*Tarefas propostas*
A - Devolve, sem mudar nada, o trecho do texto sobre Coimbra que vai de "Monumentais dizem ser, os" a "por muitos mais.".
B - Traduz para inglês esta frase do texto sobre Coimbra: "Não é por acaso que nas Repúblicas, as residências comunitárias dos estudantes, se contam os aniversários como centenários."
C - Responde a estas perguntas com base no texto sobre Coimbra:
(i) A quantas horas de Lisboa fica Coimbra?
(ii) Que ruínas romanas são mencionadas?
(iii) O que são as Repúblicas?

*Texto de leitura*

As
viagens, tal como as cidades, não necessitam de ser grandes para se
tornarem monumentais e memoráveis. Coimbra fica a apenas a duas
horas de Lisboa e a uma do Porto, sendo uma cidade de média
dimensão. O seu património histórico que vai desde a Universidade,
uma das mais antigas da Europa, até às igrejas românicas ou às
ruínas romanas de Conímbriga, confere-lhe só por si
uma monumentalidade indiscutível. Mas a verdadeira monumentalidade
da cidade é a humana, que nasce dos milhares de estudantes
universitários que ali vivem durante os seus anos de estudo.
Monumentais dizem ser, os anos que se passam em Coimbra, estudando.
Não é por acaso que nas Repúblicas,
as residências comunitárias dos estudantes, se contam os
aniversários como centenários. Ali, um ano de juventude parece
valer, de facto, por muitos mais.

*Dados fornecidos*
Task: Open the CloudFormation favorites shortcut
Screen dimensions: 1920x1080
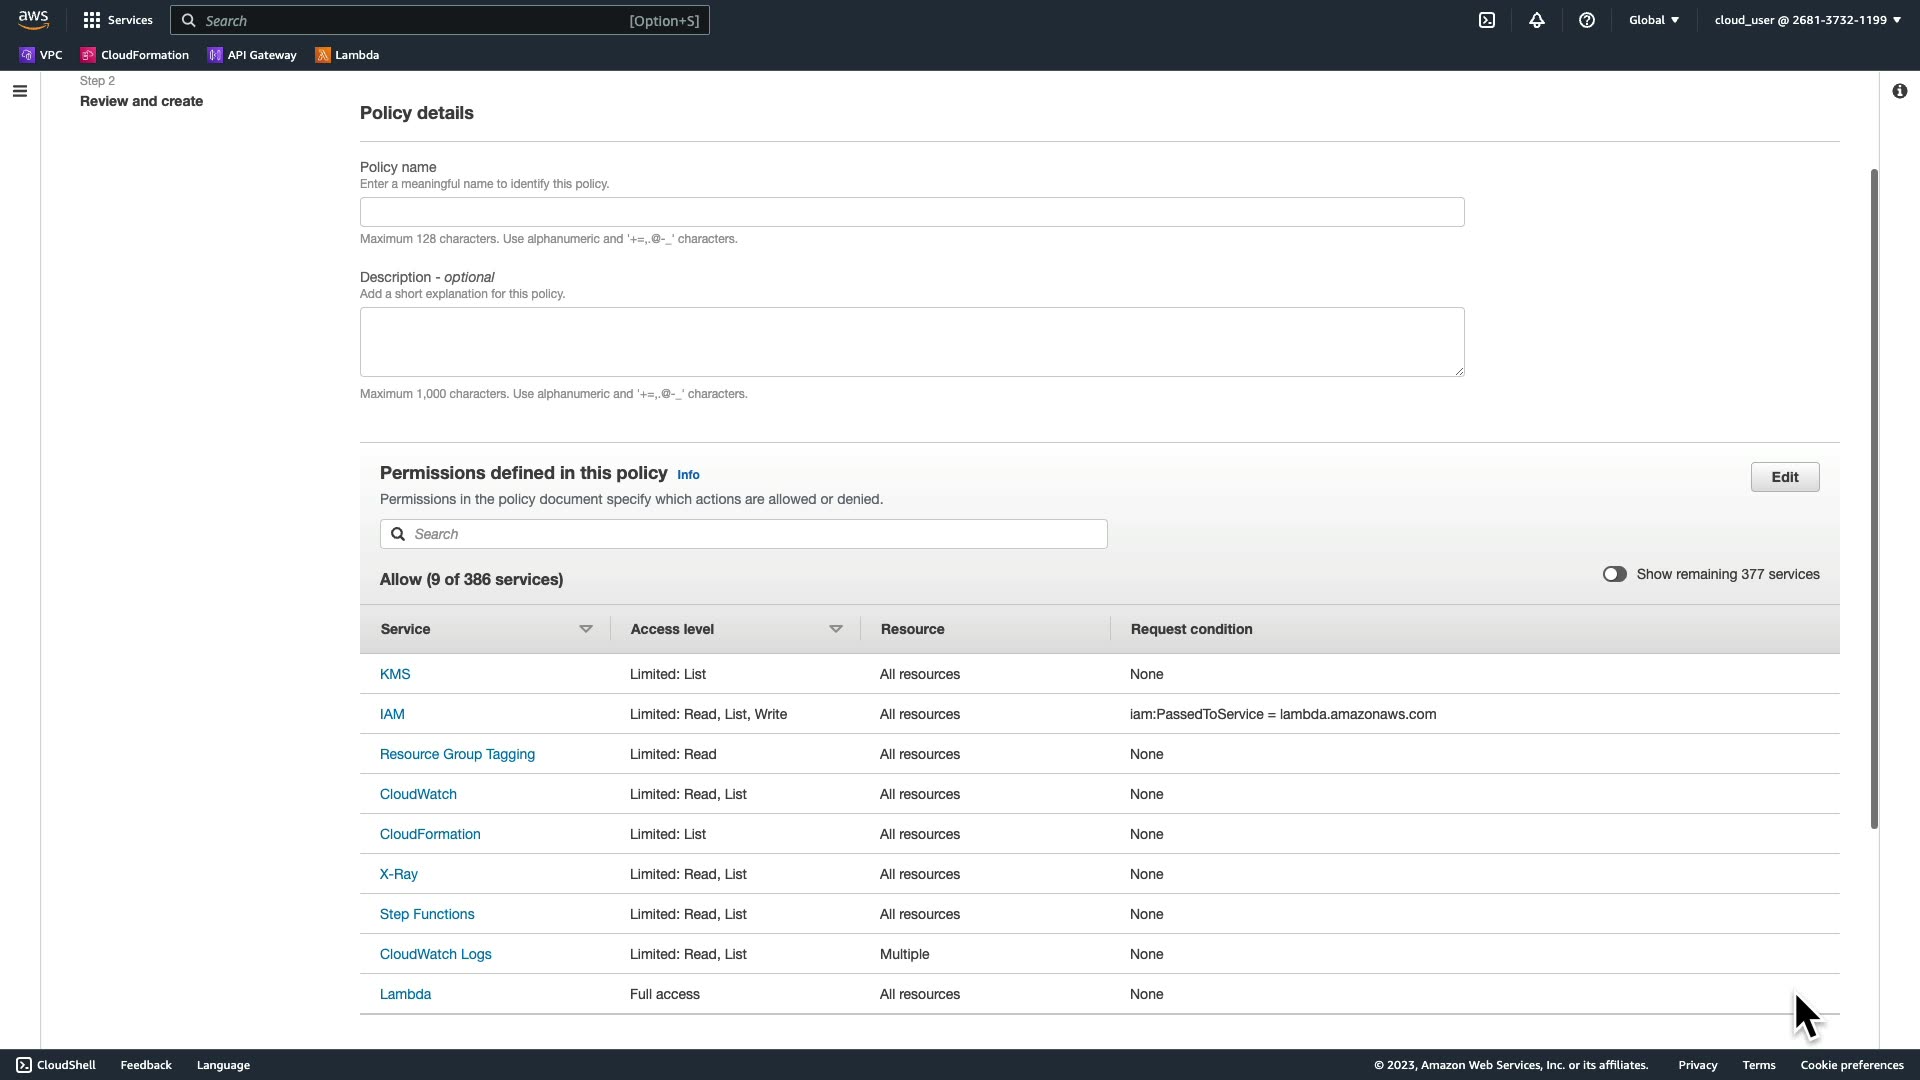Action: [x=135, y=55]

*Tarefas resolvidas*
A -
Monumentais dizem ser, os anos que se passam em Coimbra, estudando.
Não é por acaso que nas Repúblicas,
as residências comunitárias dos estudantes, se contam os
aniversários como centenários. Ali, um ano de juventude parece
valer, de facto, por muitos mais.

B - It is no accident that in the Repúblicas, the students' communal residences, birthdays are counted as centenaries.

C -
(i) A apenas duas horas.
(ii) As ruínas romanas de Conímbriga.
(iii) As residências comunitárias dos estudantes.